Assignment ▸ Would you transcribe the records below from the line with "You are a computer-use" to the line with "Select slide 10 演示视频 thumbnail", ends included, exactly and with nothing more, leaving the pictures out?

Excerpted data ▸
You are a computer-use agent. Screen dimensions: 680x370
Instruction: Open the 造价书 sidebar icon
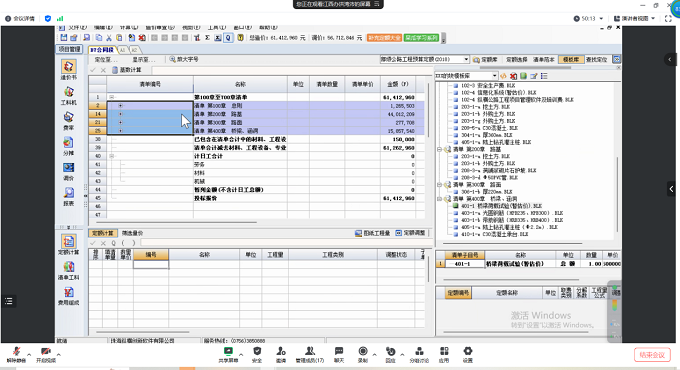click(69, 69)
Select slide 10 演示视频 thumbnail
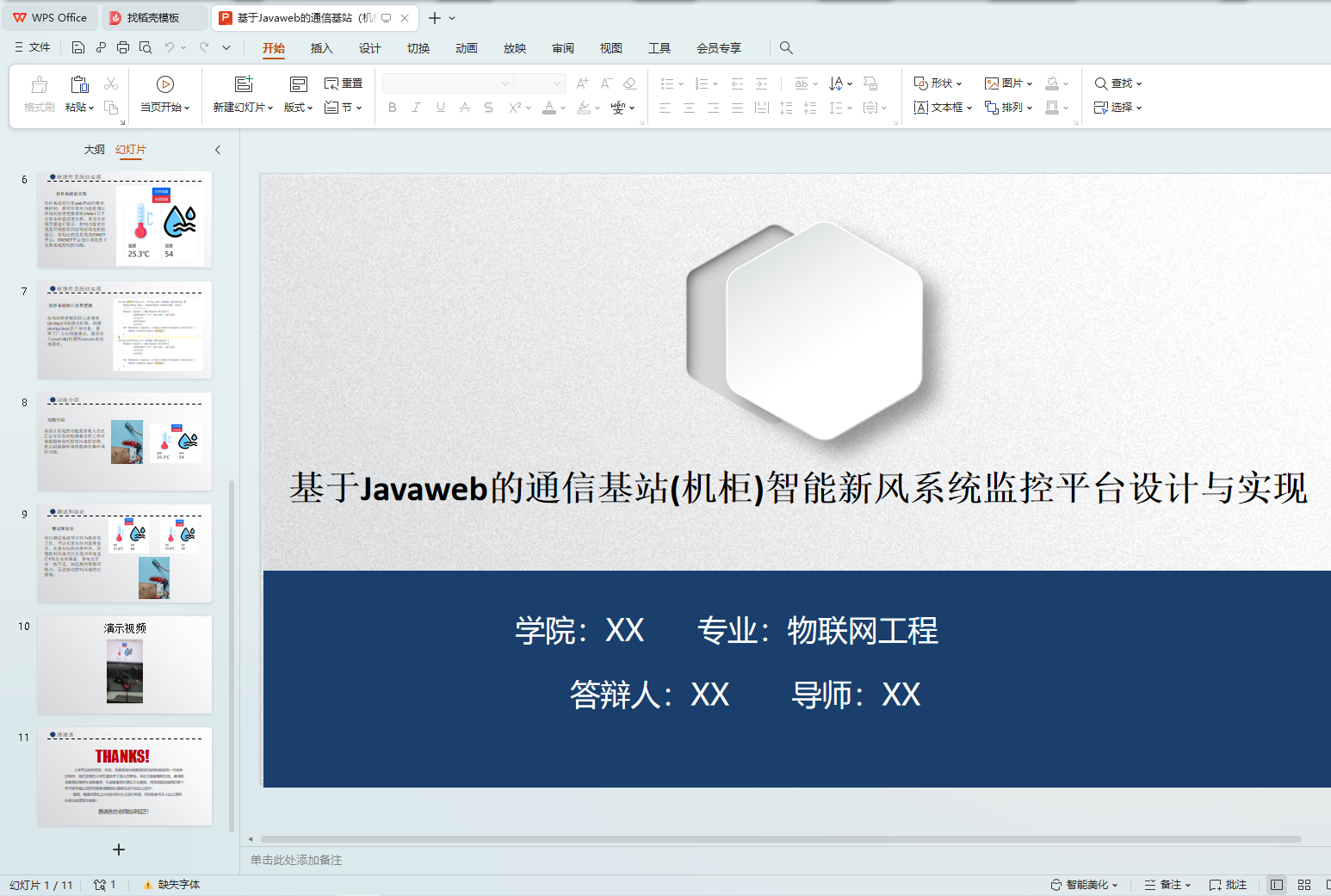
--
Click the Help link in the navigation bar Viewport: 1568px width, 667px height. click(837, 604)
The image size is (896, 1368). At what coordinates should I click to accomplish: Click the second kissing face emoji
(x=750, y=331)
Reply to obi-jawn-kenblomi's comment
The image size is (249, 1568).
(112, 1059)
==
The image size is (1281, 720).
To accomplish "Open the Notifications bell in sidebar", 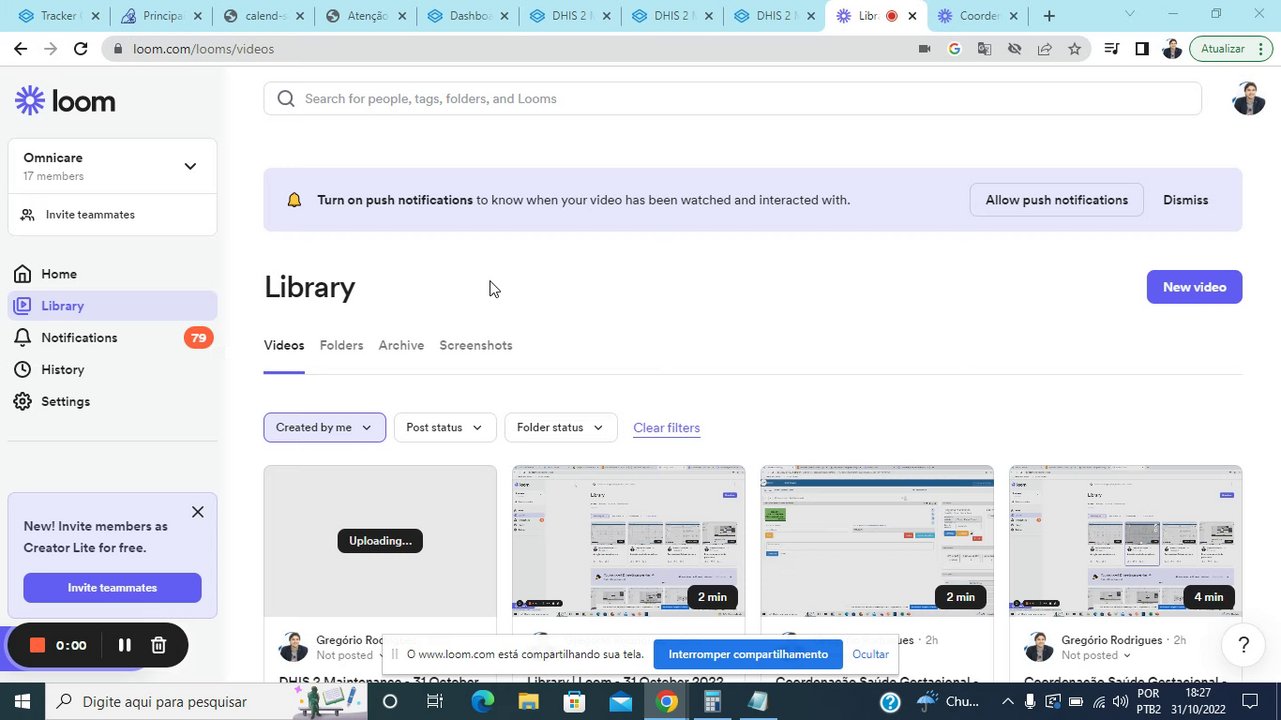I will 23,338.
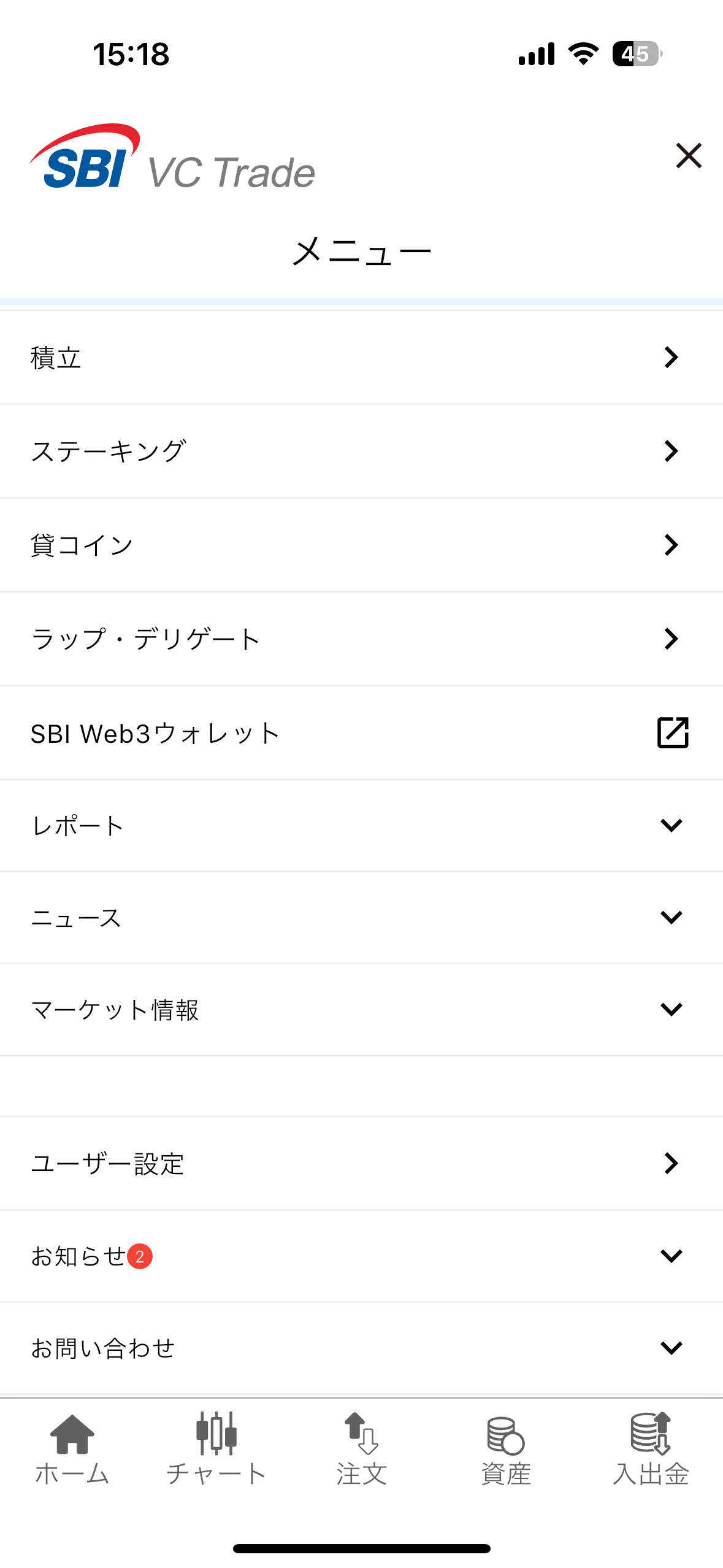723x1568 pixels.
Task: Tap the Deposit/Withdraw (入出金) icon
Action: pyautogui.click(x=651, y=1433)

Answer below ▸
You are a computer-use agent. Screen dimensions: 680x370
Instruction: Open the 造价书 sidebar icon
click(69, 69)
Select slide 10 演示视频 thumbnail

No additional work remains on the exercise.